Can VR Help Preserve and Teach Indigenous Culture?

EdSurge Podcast

Can VR Help Preserve and Teach Indigenous Culture?

By Jeffrey R. Young     Feb 27, 2024

Can VR Help Preserve and Teach Indigenous Culture?

This article is part of the guide: The EdSurge Podcast.

Jared Ten Brink, a doctoral student in education at the University of Michigan, is an enrolled member of the Nottawaseppi Huron Band of the Potawatomi. He lives a two-and-a-half hour drive from the tribe’s reservation, which makes it hard for him to help his two young kids learn about their Native heritage.

As a former science teacher and instructional coach, though, he was looking for a way to deliver the teachings of tribal elders to a broader audience via distance education. But he wasn’t having much success using traditional streaming video.

“How do you really connect with the land when you're looking at this flat screen and a little box in Zoom?” he wondered. “How do you put somebody in that space?”

To help better preserve and share the teachings of his Native culture, he decided to try the latest in high tech tools — virtual reality.

But when he went to the tribal elders with the idea, not everyone was sold. Some were concerned that strapping on a VR headset would take students further from the natural world.

Other tribal leaders thought it was worth a try, though. So for the past year, Ten Brink has been trying the approach, taking a 360-degree camera out in the field to capture key cultural practices. The short VR videos are just part of a curriculum he’s developing, which also incorporates hands-on exercises as well.

Could virtual reality be the key to teaching indigenous ways of knowing to a broad population of students?

We connected with Ten Brink for this week’s EdSurge Podcast to dive into that question.

Listen to the episode on Apple Podcasts, Overcast, Spotify or wherever you listen to podcasts, or use the player on this page. Or read a partial transcript, edited for clarity, below.

EdSurge: How did this project come about?

Jared Ten Brink: As somebody who wasn't raised heavily immersed in my tribal culture, I don't really come at it from a place where I could do the teachings. Additionally, I'm not an elder. And so in my mindset, that's not my place. So I didn't want to be the one teaching on these videos. I wanted it to be somebody else.

So I connected with personal friends. I connected with tribal government connections and different organizations that I knew, and I asked them about this. And I sat down and said: What do you think of this idea? And what should we teach about? What should the topics be about for these?

We settled on two topics that are really significant to the Anishinaabe, the Council of Three Fires, that we’re part of: Maple sugar and manoomin, or wild rice.

students wearing VR headsets learning about native American practices
American Indian youth learning from a tribal elder in a VR video. Photo courtesy of Jared Ten Brink.

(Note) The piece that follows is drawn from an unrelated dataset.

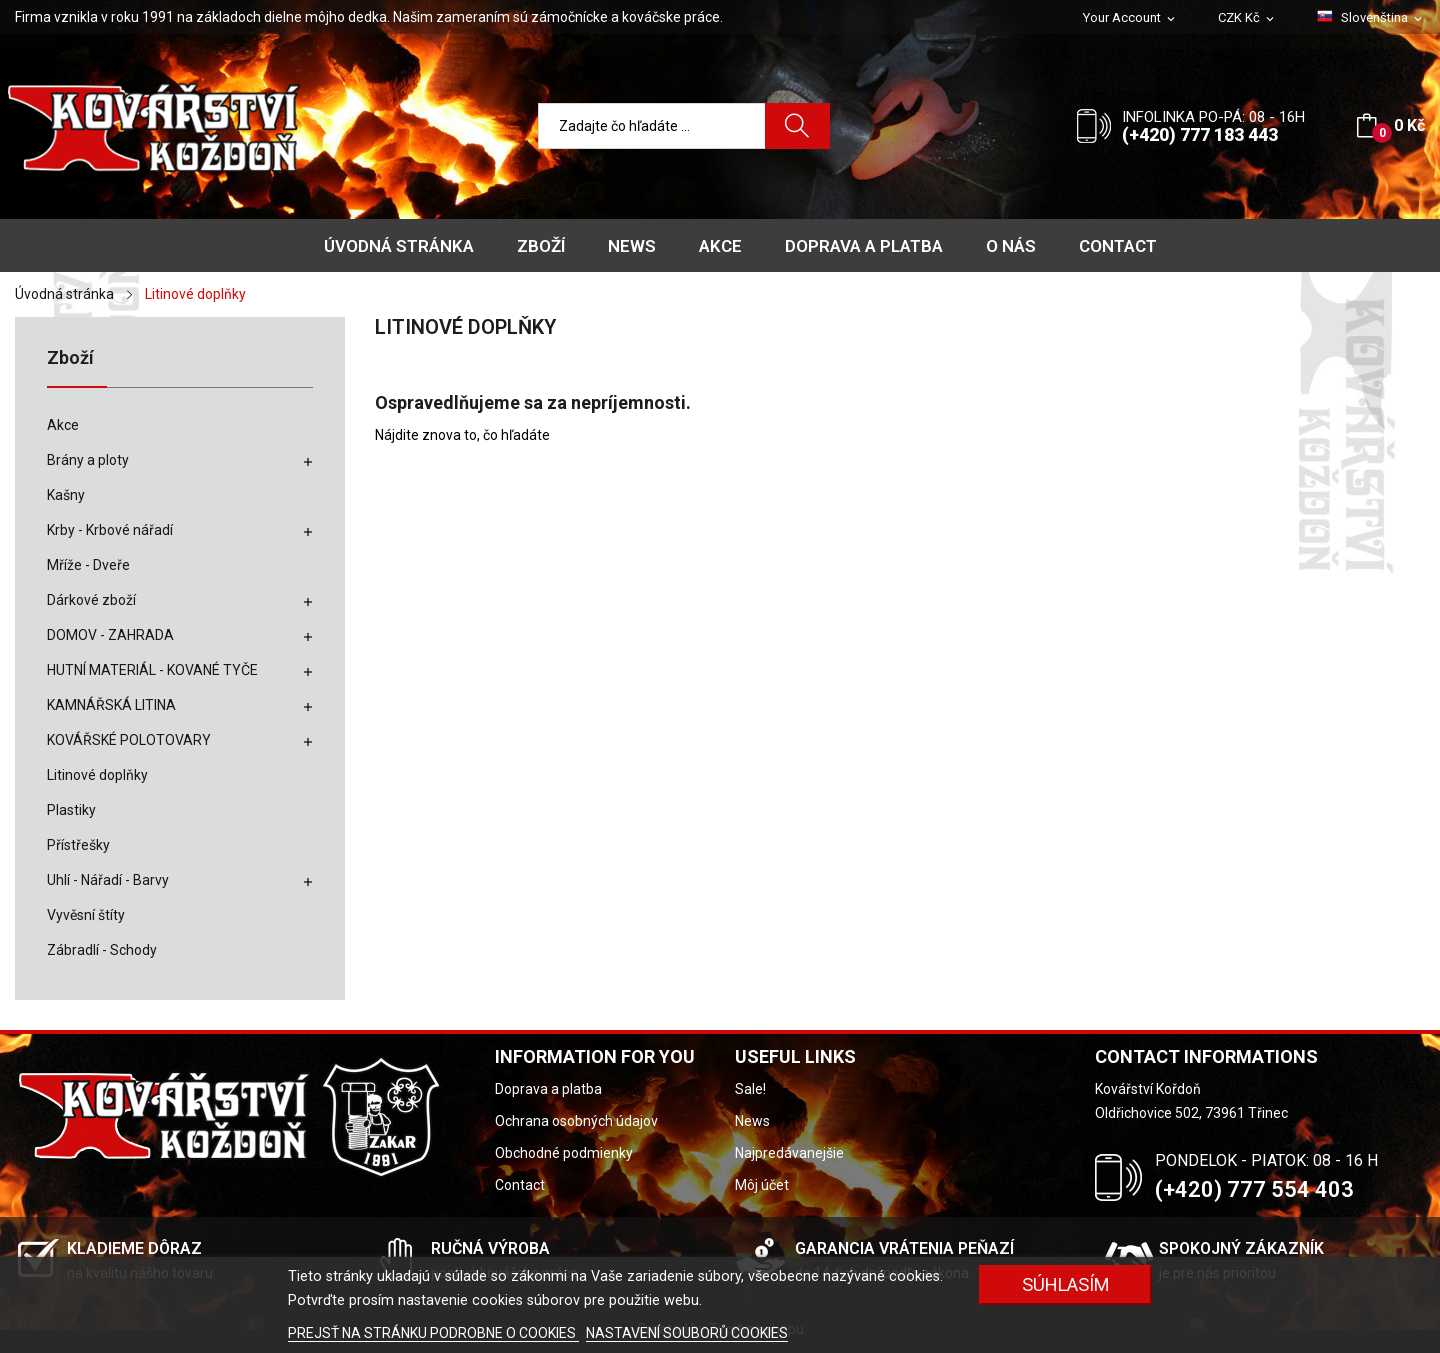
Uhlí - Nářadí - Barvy (108, 880)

Our ancestors were told to seek the place where food grows on the water. And they came down the St. Lawrence River and they found the place where food grows on the water, which is the Great Lakes basin where wild rice, manoomin, it grew everywhere. It was all over the place, and our story really closely mirrors the story of manoomin. As we were pushed out of our lands, manoomin was killed off. As settlers came, they filled in the wetlands where manoomin grew to grow potatoes, or they just killed it because they polluted the water systems. And so manoomin is now a threatened species.

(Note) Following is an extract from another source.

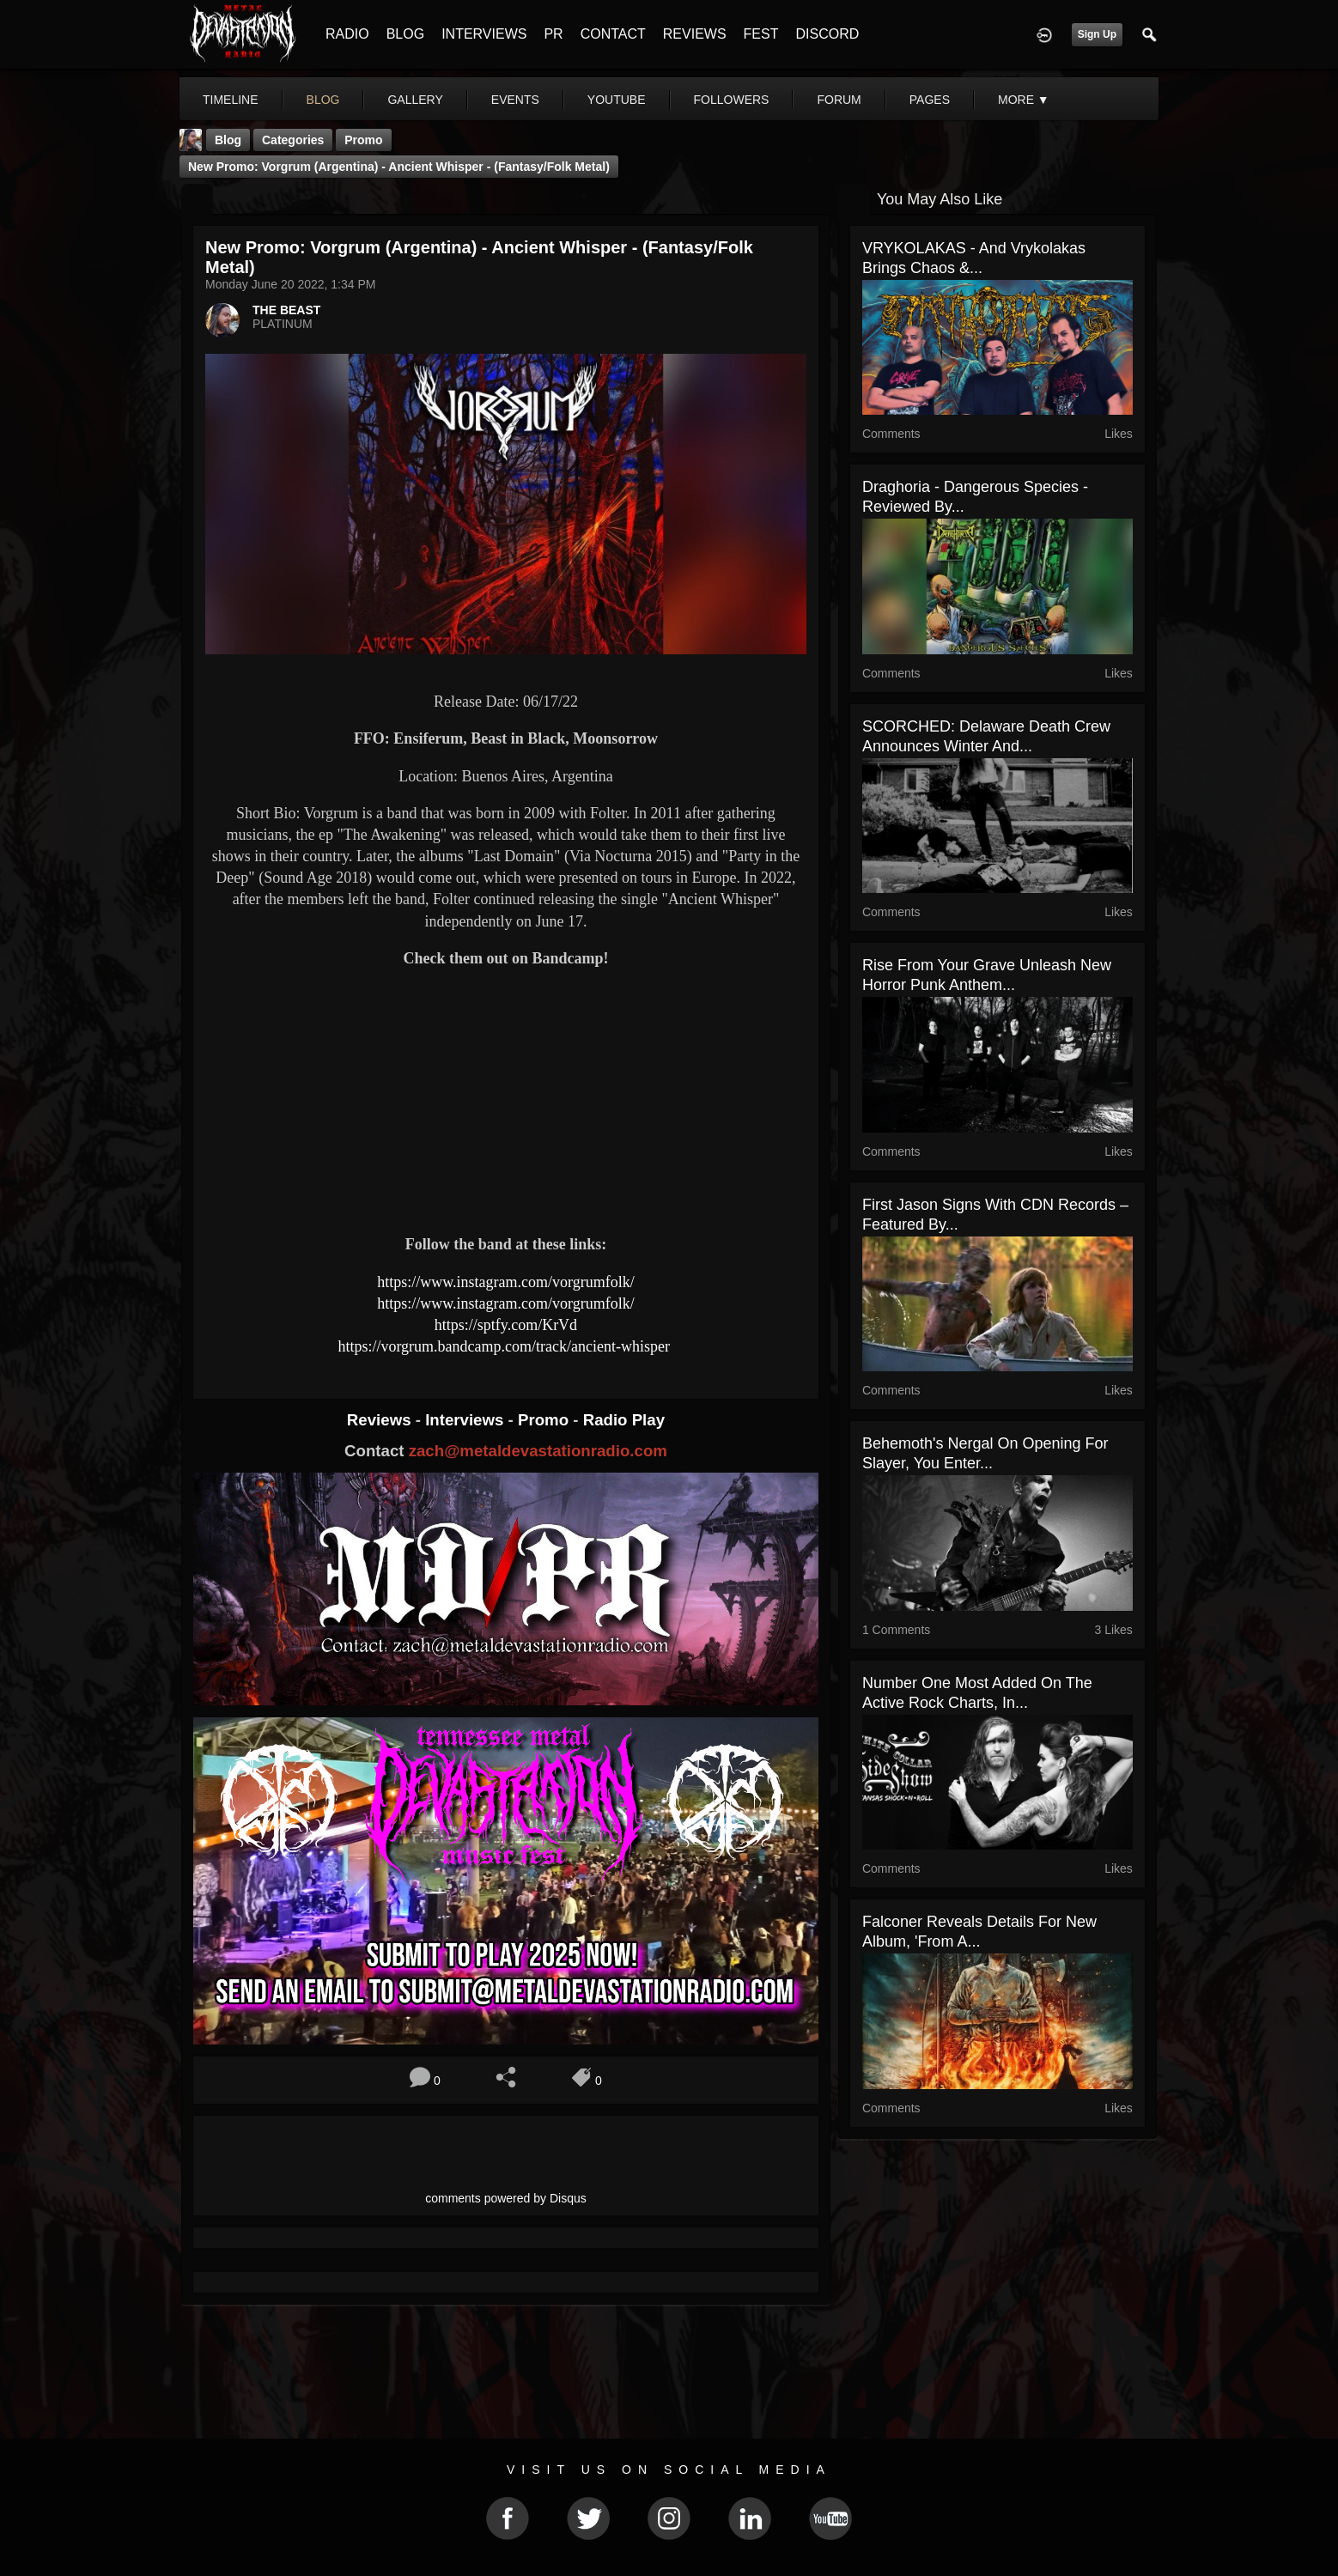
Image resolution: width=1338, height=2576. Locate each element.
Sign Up (1097, 34)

Syrup is extremely important as well because syrup is how we survive the winter. Realistically, you get to February — this time of year — and your food supplies are running low, and that's right when the gift of syrup comes about. And we didn't just use it as syrup. We boiled it all the way down to make sugar. And it's great. Anybody can do it if you have a maple tree.

That's one of the things that we did with the kids. And it was so exciting to see. So we have these kids sitting here with these spoons, and they're stirring and stirring and stirring. And then all of a sudden, they're like, ‘Why is it changing color?’ After stirring for like five minutes, all of a sudden, in like 15 seconds, it goes from syrup to sugar. And they're like, ‘Whoa!’ It's so cool to see, and the kids thought it was so cool to see.

How does VR come in?

So for those videos, I went to a tribal member’s sugar bush in northern lower Michigan — so the northern part of the lower peninsula. We went out to the woods with a 360-degree camera, and I just followed him. We walked out into the woods. We tapped the first tree. He talked through the process and he taught me how to harvest maple syrup.

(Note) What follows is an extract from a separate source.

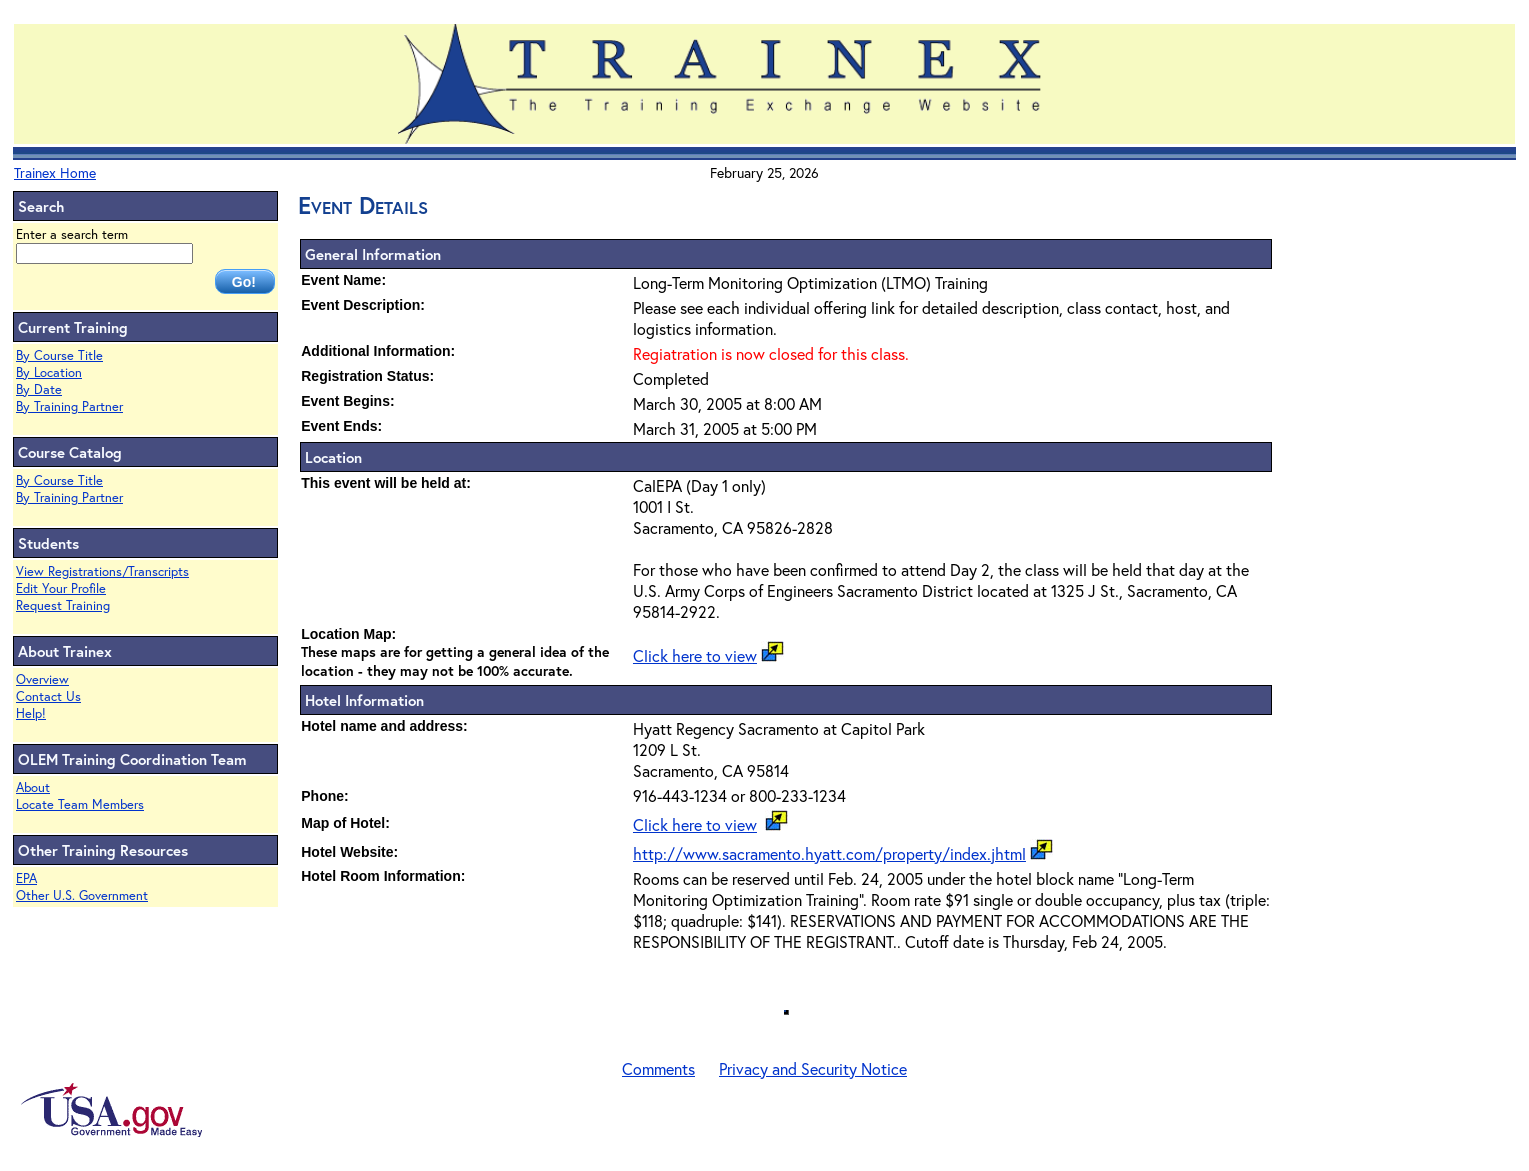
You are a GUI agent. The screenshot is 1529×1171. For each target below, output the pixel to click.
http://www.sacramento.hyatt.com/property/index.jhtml (829, 853)
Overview (42, 679)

Some who hear about this idea might think it’s ironic that you’re using very modern VR tech to try to preserve an ancient culture.

I don't think it's ironic that technology helps us to learn in this space. Native people have utilized technology in a lot of different ways for a long time, and we're not stuck in one era or one past. And that was one of the things that I did talk about with some tribal members, though some tribal members were very adamant that they did not think this was appropriate.

Many more were in favor, of the ones I spoke to, and I'm sure there are plenty out there, and just like any other population. We don't all agree.

What do you see as the potential for VR beyond this project?

One of the potentials I see in the future is streaming VR, which would require a lot more resources than I have access to.

You know, if you can stream VR, then you can set up a camera around a sacred fire, and you can have a tribal elder teaching and talking to you on the land, and then you could be at your space with your peers, and have a sacred fire also burning and put your headset on, and connect to that person. One of the things I heard from a lot of Native people was, they missed the smell of the fire.

We did something where we had elders connect through Zoom. But it's not quite the same. When you're just looking at this call, you and I are in this box. You can't see the full space around you.

[In VR], you look around and you see people dancing around you. You see people watching, you see people talking — not everybody's doing the same thing. And there's so much more going on.